= Initialized sign =

Handshape sign for finger spelling in the sign language

In sign language, an initialized sign is one that is produced with a handshape(s) that corresponds to the fingerspelling of its equivalent in the locally dominant oral language, based on the respective manual alphabet representing that oral language's orthography. The handshape(s) of these signs then represent the initial letter of their written equivalent(s). In some cases, this is due to the local oral language having more than one equivalent to a basic sign. For example, in ASL, the signs for "class" and "family" are the same (a basic sign for 'group of people'), except that "class" is signed with a 'C' handshape, and "family" with an 'F' handshape. In other cases initialization is required for disambiguation, though the signs are not semantically related. For example, in ASL, "water" is signed with a 'W' handshape touching the mouth, while "dentist" is similar apart from using a 'D' handshape. In other cases initialization is not used for disambiguation; the ASL sign for "elevator", for example, is an 'E' handshape moving up and down along the upright index finger of the other hand.

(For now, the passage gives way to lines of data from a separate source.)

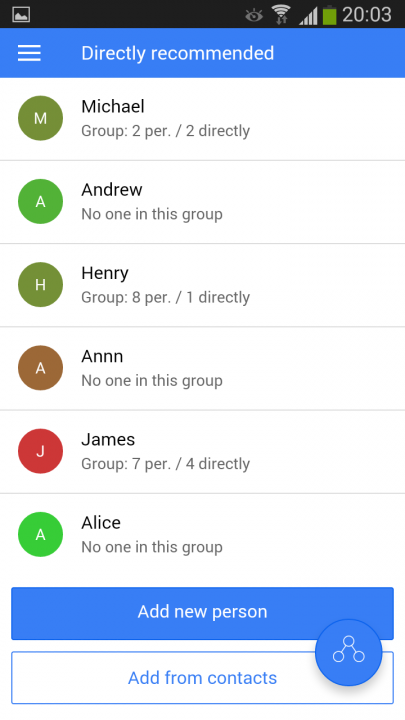Image resolution: width=405 pixels, height=720 pixels.
Task: Choose Add from contacts button
Action: tap(202, 678)
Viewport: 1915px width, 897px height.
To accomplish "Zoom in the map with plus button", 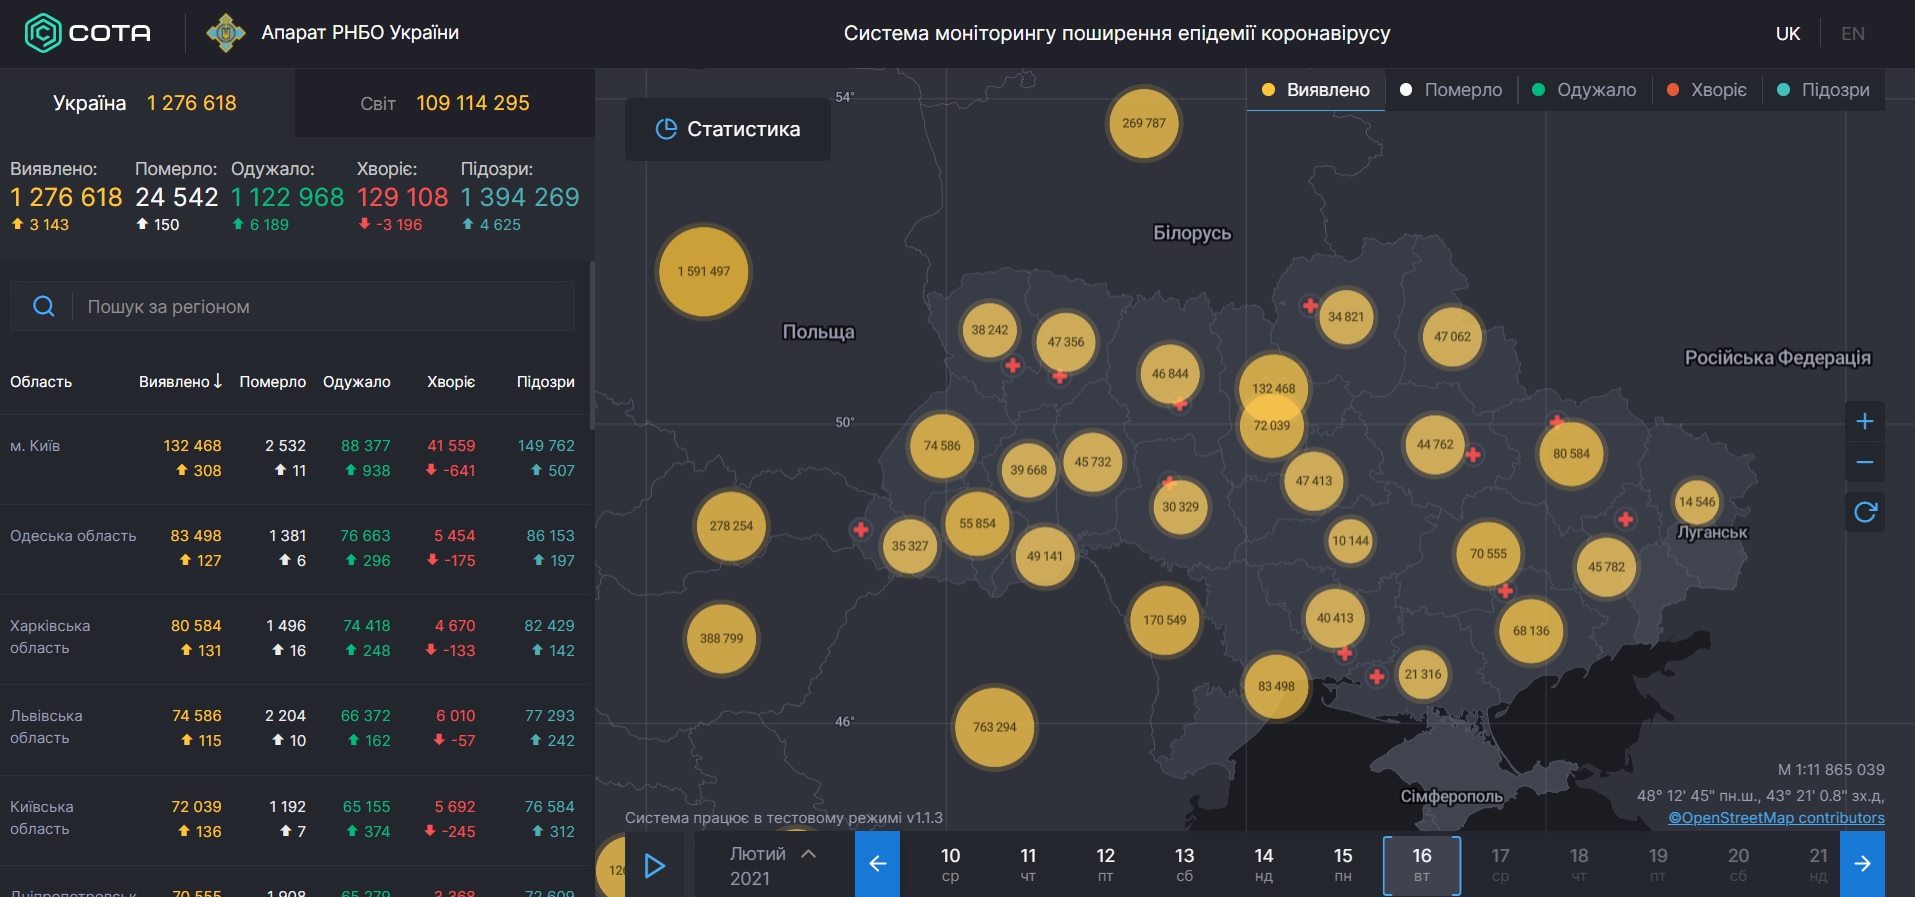I will tap(1864, 421).
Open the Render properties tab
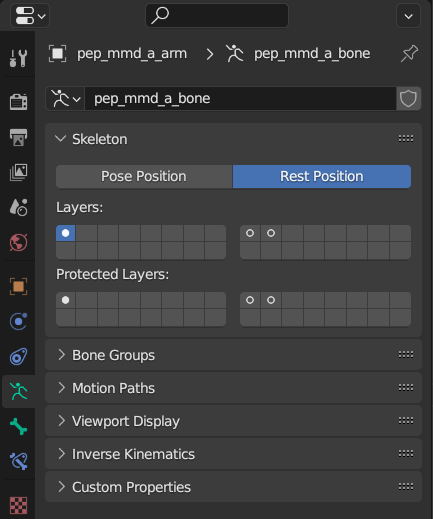Viewport: 433px width, 519px height. coord(18,101)
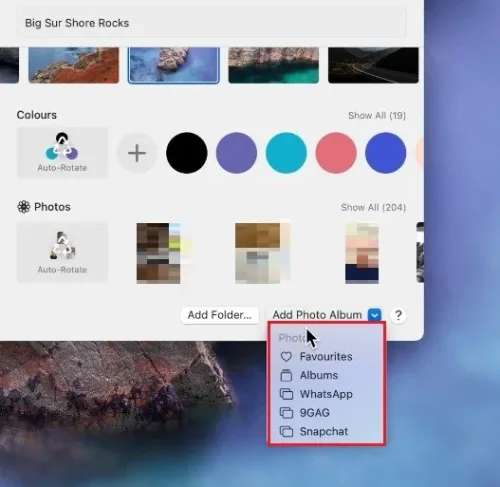Pick the black colour swatch

[187, 153]
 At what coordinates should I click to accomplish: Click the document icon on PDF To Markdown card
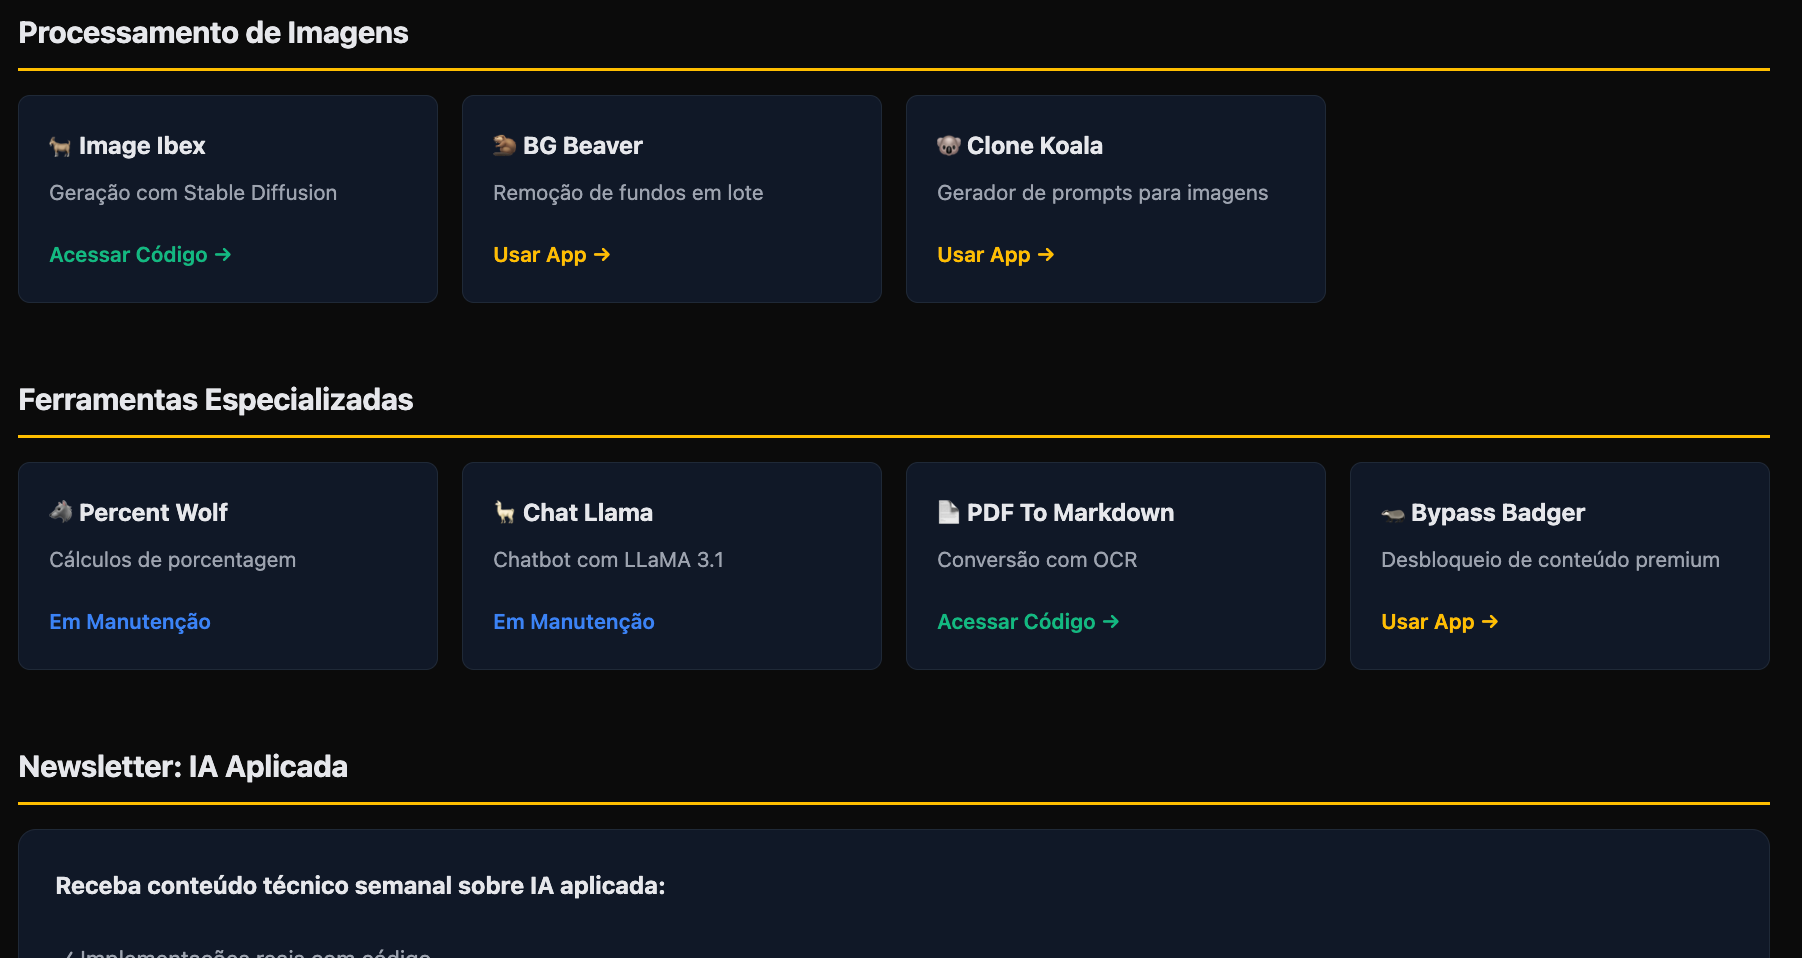[x=949, y=512]
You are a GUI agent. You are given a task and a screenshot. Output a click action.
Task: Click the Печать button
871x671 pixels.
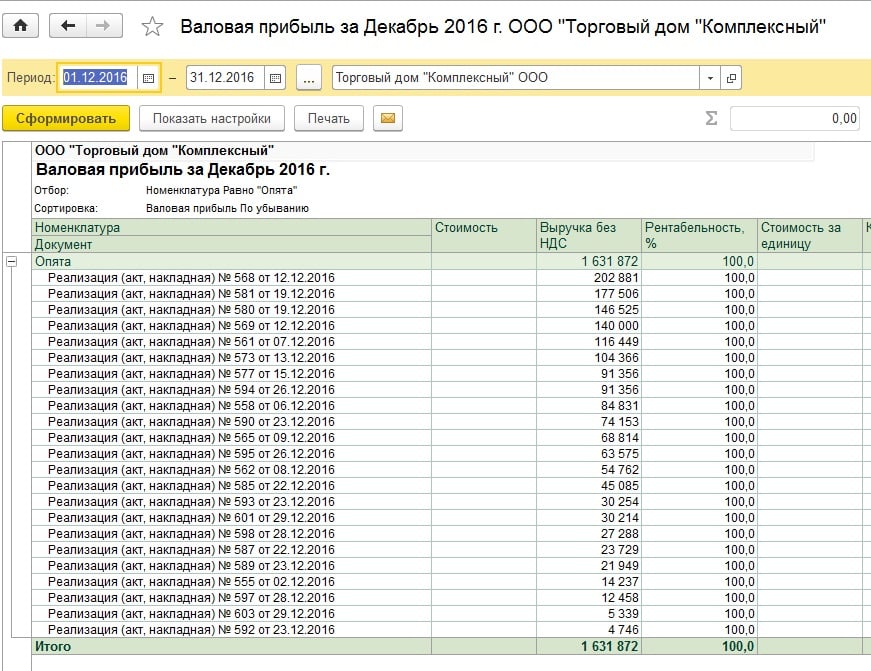coord(328,119)
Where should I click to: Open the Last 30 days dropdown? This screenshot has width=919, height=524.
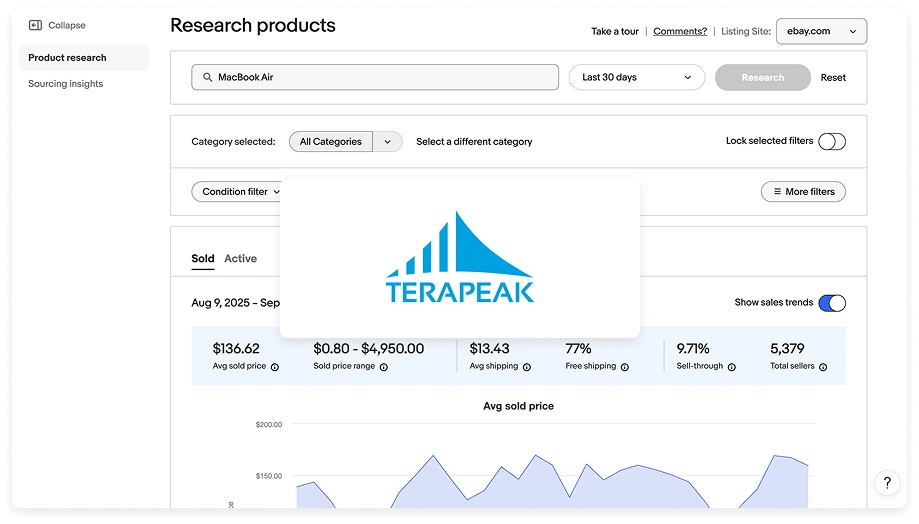pos(636,77)
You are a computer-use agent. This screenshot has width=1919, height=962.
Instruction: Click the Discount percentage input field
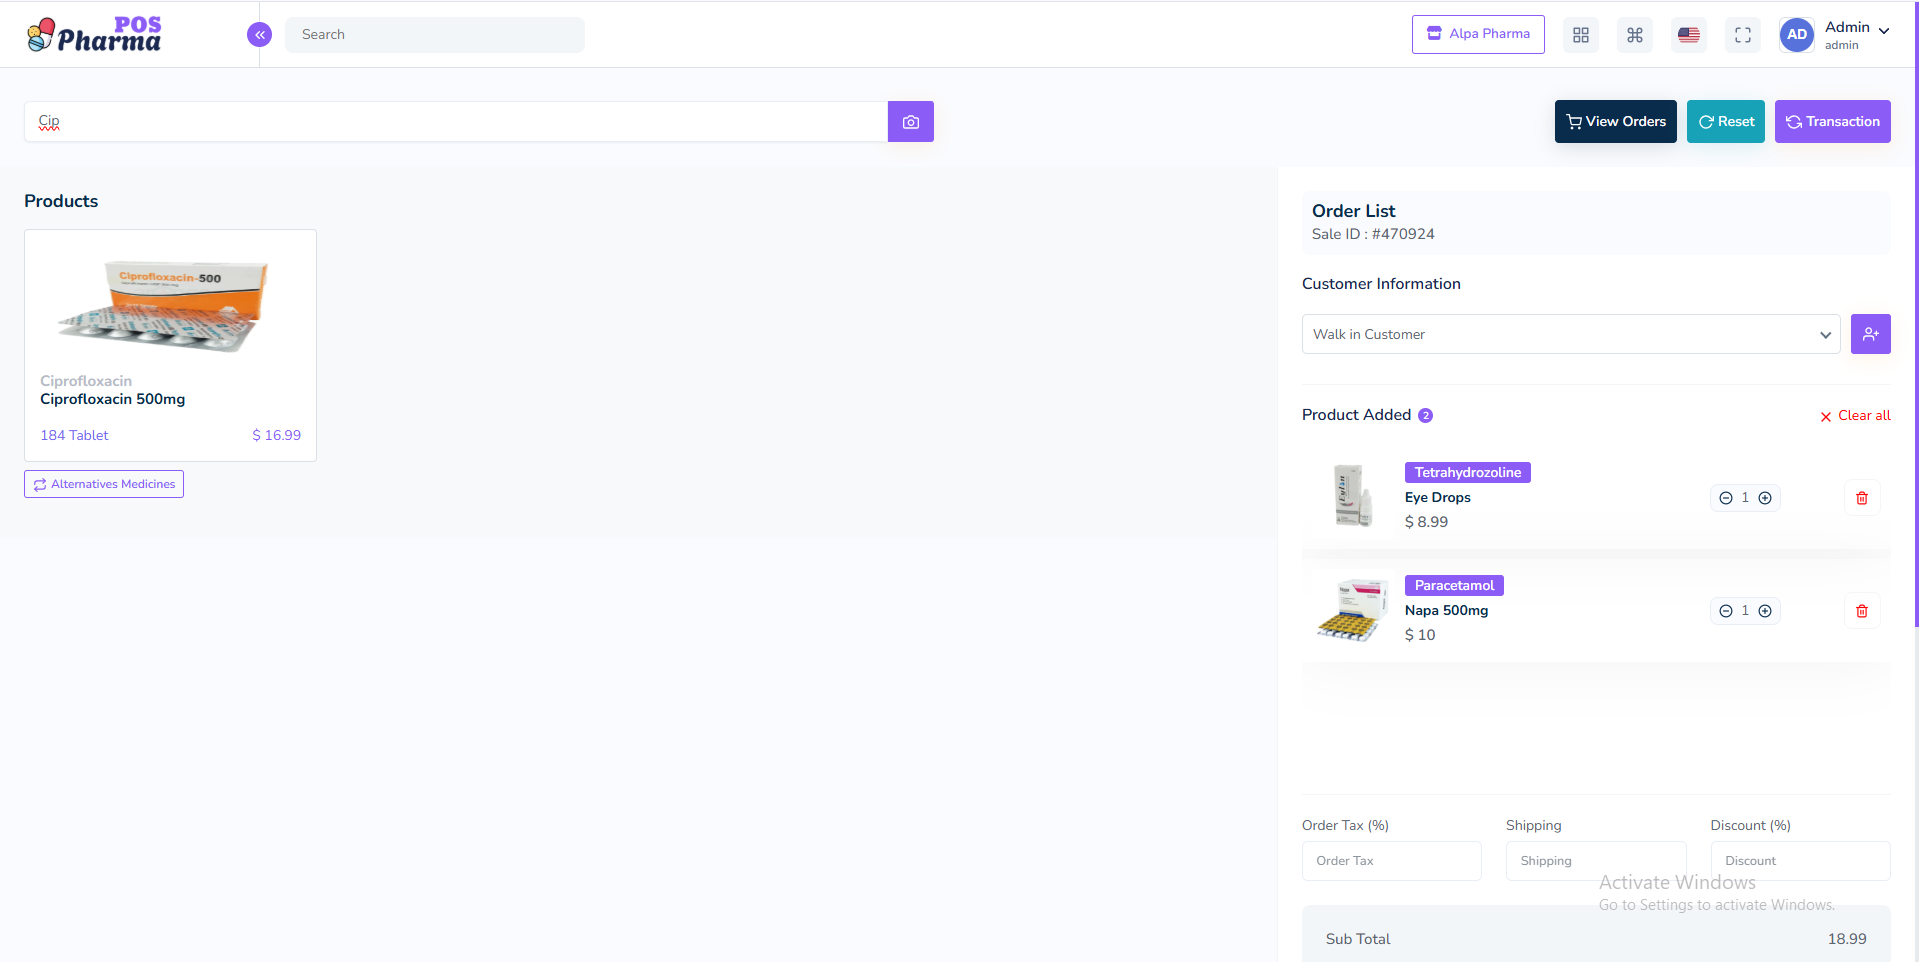coord(1799,861)
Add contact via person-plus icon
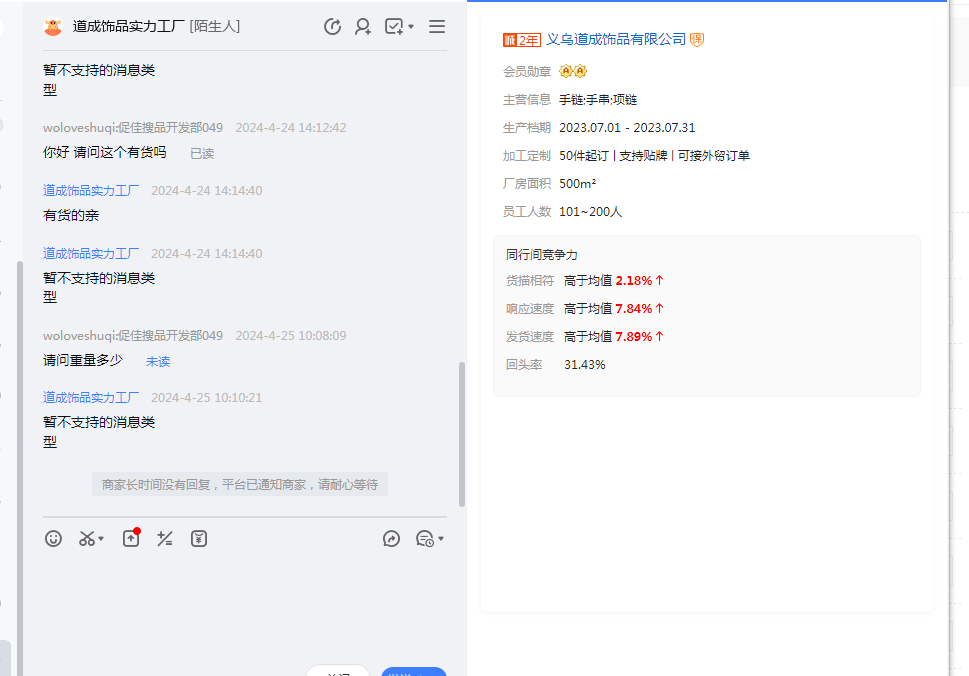The image size is (969, 676). [363, 27]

The large number of initialized signs in ASL and French Sign Language is partly a legacy of Abbé de l'Épée's system of Methodical Sign (les signes méthodiques), in which the handshapes of most signs were changed to correspond to the initial letter of their translation in the local oral language, and (in the case of ASL) partly a more recent influence of Manually Coded English.

==Use in Sign Languages==
Sign languages make use of initialized signs to different degrees. Some, such as Taiwanese Sign Language and Hong Kong Sign Language have none at all, as they have no manual alphabets and thus no fingerspelling. In Japanese Sign Language, there are kana-based initialized signs that contain only the first mora of the equivalent Japanese word. For example, the sign for 'feeling' in JSL incorporates the Kana character 'KI' of Japanese manual syllabary as in Japanese (気持ち, kimochi). However, only signs following the phonological constraints are accepted by native signers.

In ASL, initialized signs are typically considered "hearing" signs, used in schools to help students acquire English, though some such as "water" above are thoroughly assimilated. In Mexican Sign Language, however, initialized signs are much more numerous, and are more fully integrated into the language. This is also the case with Nepali Sign Language, and are perhaps one of the most noticeable structural differences between the lexicon of Nepali Sign Language and that of neighboring Indo-Pakistani Sign Language, which (perhaps in part due to its two-handed manual alphabet) has significantly far fewer initialized signs, but a fair number of "sequential initializations (i.e., compound signs composed of the initial letter of the word either preceding or following a sign, e.g. "C" + BOSS = CAPTAIN in IPSL).